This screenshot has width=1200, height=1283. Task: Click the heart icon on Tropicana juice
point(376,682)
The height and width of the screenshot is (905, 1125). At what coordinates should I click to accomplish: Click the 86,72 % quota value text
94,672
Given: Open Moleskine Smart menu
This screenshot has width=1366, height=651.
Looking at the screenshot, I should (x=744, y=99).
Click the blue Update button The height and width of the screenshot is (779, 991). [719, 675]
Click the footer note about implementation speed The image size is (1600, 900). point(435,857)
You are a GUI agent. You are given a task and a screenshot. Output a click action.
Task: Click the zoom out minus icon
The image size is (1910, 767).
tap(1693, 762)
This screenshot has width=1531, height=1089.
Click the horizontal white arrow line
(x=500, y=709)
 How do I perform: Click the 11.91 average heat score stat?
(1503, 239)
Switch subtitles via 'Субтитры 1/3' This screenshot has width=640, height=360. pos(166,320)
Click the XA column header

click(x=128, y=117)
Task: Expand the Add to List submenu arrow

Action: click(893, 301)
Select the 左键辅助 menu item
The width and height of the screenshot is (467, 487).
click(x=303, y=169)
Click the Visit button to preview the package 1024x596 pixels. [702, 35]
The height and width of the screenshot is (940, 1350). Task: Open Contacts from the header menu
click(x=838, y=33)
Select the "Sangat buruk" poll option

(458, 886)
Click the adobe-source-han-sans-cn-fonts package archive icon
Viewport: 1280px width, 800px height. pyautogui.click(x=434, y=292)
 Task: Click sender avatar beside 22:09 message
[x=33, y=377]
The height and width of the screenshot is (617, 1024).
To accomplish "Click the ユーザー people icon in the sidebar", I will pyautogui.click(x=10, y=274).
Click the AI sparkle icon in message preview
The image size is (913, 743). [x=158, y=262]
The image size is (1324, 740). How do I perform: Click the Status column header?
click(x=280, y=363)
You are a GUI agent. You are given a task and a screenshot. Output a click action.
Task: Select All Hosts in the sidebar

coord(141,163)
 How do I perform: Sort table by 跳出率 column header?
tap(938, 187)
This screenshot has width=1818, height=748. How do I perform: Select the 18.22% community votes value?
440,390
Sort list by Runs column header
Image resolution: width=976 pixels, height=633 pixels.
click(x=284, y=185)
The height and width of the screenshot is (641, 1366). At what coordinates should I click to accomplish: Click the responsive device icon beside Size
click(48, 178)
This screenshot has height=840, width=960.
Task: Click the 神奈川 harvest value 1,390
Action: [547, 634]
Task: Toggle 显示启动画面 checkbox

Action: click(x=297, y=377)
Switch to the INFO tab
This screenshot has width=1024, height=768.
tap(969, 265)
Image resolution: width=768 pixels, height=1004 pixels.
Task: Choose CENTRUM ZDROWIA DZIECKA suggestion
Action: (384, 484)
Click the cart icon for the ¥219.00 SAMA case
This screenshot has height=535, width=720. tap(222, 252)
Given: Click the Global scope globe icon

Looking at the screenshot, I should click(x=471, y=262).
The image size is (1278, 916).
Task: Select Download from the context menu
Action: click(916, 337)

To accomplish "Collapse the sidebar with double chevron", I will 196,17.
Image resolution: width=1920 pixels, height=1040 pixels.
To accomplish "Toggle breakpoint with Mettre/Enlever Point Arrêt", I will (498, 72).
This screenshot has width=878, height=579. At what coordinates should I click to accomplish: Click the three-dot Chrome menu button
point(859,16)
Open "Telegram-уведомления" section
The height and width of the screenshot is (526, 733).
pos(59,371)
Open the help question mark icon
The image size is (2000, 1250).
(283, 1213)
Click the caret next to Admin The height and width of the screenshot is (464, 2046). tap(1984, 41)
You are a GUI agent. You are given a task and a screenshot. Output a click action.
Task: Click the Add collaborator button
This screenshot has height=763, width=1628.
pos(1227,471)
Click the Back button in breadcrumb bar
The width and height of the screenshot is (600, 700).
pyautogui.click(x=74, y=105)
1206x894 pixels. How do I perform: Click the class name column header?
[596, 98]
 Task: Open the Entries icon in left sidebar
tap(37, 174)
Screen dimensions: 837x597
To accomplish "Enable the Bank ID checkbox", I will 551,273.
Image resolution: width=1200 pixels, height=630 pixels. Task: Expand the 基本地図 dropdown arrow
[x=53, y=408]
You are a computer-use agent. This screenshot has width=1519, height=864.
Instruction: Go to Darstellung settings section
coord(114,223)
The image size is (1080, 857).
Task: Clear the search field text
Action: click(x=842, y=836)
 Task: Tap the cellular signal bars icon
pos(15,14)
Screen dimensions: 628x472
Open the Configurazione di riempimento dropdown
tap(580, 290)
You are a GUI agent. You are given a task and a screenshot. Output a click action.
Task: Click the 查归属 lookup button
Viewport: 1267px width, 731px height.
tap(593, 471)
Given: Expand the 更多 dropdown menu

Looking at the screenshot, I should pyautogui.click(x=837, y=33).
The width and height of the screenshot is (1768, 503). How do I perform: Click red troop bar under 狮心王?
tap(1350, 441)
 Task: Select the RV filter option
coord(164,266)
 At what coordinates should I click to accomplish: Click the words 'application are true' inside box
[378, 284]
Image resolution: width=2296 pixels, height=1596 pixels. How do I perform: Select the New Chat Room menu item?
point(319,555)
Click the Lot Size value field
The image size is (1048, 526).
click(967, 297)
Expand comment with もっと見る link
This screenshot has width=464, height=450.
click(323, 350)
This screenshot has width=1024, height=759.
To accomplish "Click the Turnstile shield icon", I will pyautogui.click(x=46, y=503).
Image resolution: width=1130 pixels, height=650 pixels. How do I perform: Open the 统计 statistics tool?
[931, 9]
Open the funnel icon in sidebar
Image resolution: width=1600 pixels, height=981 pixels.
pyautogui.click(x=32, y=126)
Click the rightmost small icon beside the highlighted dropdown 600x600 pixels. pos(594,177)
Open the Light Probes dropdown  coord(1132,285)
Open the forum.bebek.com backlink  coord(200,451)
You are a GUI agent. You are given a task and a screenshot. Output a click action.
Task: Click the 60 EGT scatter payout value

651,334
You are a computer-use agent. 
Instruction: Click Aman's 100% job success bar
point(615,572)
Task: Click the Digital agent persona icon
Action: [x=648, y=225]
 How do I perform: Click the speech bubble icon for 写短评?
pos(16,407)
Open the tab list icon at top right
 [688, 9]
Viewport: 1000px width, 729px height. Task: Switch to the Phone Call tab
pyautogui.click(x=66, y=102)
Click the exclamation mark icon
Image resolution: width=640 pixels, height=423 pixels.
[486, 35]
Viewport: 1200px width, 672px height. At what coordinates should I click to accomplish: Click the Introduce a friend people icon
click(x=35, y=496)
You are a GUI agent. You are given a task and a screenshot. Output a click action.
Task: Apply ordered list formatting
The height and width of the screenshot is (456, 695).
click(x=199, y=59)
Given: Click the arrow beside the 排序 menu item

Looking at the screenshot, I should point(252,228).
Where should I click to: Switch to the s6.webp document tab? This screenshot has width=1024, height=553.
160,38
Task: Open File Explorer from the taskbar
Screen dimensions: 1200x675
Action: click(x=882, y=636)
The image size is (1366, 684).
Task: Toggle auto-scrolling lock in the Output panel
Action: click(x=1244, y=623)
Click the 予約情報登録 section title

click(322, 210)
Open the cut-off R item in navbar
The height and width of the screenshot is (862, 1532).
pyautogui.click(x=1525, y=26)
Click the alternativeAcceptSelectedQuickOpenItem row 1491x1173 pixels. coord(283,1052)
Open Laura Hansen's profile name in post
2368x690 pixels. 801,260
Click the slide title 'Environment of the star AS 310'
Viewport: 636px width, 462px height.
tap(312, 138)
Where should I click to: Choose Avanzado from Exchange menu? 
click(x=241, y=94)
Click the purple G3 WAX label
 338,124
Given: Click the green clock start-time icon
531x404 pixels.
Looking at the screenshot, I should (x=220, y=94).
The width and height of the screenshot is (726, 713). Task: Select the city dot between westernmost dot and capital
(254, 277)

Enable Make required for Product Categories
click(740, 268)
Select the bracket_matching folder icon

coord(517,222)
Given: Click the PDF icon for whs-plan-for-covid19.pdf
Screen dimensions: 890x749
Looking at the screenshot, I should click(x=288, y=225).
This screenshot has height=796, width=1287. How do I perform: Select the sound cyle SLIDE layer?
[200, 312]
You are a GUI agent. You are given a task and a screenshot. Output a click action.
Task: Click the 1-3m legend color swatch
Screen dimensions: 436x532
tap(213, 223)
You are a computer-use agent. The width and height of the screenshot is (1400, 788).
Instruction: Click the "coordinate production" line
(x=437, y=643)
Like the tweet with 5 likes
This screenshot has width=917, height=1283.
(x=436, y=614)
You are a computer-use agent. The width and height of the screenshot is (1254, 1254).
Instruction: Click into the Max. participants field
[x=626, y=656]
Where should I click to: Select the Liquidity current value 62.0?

----------------------------------------

→ **REQUIRED WORK**: Determine which lines above include the word "will", and report those lines in full.

→ **RESULT OF THIS TASK**:
To accomplish "Click the ユーザー people icon in the sidebar", I will pyautogui.click(x=10, y=274).
To accomplish "Collapse the sidebar with double chevron", I will 196,17.
To accomplish "Toggle breakpoint with Mettre/Enlever Point Arrêt", I will (498, 72).
To accomplish "Enable the Bank ID checkbox", I will 551,273.
To accomplish "Click the Turnstile shield icon", I will pyautogui.click(x=46, y=503).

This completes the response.